The Crisis, the NAACP’s journal, edited by W.E.B. Du Bois, highlighted African Americans’ achievements, but famously focused on early 20th century lynchings, through Walter White’s pioneering on-site reporting. Other publications followed suit, sometimes taking aggressive, provocative stands against white supremacist tropes that resulted in mob violence.
In 1892, assailants burned to the ground the Memphis office of the Free Speech and Headlight newspaper, co-edited and co-owned by Ida B. Wells. The attack followed Wells’s editorials condemning a recent spate of lynchings and denouncing “that old threadbare lie that Negro men rape white women. If Southern men are not careful, they will overreach themselves and public sentiment will have a reaction; a conclusion might be reached which will be very damaging to the moral reputation of their women.”
Wells famously wrote: “The way to right wrongs is to shine the light of truth upon them.”
Six years later, the precipitating spark for 1898’s Wilmington, N.C., Massacre was a strident editorial in a Black-owned Daily Record newspaper that challenged the notion that Black men had sexual designs on white women. In the subsequent white riot, the newspaper was a prime target: Its building was burned, its presses dragged into the street and destroyed. The editor, Alexander Manly, barely escaped alive.
During the mid-20th century civil rights movement, the Black press was prepared to do its part. Writing in 1958, Martin Luther King Jr., called the Black press “the conscience of our nation. … It has become angry for people who dare not express anger themselves. It has cried for Negroes when the hurt was so great that tears could not be shed. … It has been a crusading press and that crusade has, from its beginning in 1827, been the cry of ‘Freedom.’”
Most North American legacy newspapers today are ailing or failing, with AI greasing the skids. Earlier this month, the weekly African American Richmond Free Press announced it was closing after 30 years, citing a collapse of advertising.
Still, some Black newspapers, like some rural white weeklies, have managed to survive the print implosion by providing local news, information and opinions simply not available in aggregated form elsewhere.
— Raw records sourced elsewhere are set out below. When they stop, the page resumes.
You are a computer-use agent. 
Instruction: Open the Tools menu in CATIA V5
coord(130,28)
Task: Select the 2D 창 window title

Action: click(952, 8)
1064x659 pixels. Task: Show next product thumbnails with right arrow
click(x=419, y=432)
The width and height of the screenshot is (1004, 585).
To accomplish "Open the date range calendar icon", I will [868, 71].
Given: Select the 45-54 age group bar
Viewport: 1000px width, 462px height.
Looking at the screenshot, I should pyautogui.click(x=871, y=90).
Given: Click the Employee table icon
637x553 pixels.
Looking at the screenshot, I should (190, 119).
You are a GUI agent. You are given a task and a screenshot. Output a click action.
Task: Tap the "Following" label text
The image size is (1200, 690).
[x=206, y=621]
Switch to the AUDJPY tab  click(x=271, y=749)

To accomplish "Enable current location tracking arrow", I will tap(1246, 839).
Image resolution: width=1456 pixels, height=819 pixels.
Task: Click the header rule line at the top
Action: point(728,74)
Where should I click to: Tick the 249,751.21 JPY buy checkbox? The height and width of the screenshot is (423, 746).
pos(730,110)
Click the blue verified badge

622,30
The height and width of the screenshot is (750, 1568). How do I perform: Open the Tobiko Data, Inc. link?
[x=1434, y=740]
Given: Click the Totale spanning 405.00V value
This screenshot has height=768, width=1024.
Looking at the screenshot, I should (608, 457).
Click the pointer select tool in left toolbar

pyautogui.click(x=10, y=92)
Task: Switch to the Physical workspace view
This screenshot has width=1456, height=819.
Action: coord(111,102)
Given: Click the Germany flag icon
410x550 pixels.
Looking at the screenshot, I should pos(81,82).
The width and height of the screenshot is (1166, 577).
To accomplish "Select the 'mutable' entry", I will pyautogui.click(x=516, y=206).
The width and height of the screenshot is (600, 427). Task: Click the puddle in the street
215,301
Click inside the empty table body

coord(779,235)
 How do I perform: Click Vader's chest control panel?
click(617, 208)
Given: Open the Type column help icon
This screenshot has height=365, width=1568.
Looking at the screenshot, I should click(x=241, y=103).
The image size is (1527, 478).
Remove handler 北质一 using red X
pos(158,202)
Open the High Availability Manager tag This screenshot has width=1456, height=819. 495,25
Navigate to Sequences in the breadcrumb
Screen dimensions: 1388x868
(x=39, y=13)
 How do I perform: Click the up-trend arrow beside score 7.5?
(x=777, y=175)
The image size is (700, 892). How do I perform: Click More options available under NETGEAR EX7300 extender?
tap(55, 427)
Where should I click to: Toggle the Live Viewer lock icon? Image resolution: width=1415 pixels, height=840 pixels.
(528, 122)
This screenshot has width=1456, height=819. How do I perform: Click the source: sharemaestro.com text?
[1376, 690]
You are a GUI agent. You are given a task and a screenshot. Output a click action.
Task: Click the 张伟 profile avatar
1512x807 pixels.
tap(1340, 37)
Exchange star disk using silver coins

They also provide training and entry-level opportunities for young Black journalists. These jobs are evaporating in legacy white media; witness recent Washington Post and Atlanta Journal Constitution layoffs.
The internet and social media have transformed both mainstream publications and the modern Black press. Black dailies and weeklies have shifted entirely or partially to digital, reaching a potential audience of more than 20 million.
“We have shown the nation the struggle, sacrifice, progress and triumph of Black Americans and of America as a nation from the Black perspective,” wrote the Rev. Benjamin Chavis, CEO of the National Newspaper Press Association, the nation’s Black press trade organization. “No other print or digital media serves in this role quite like the Black Press.”
Mark I. Pinsky is a journalist and author based in Durham, N.C.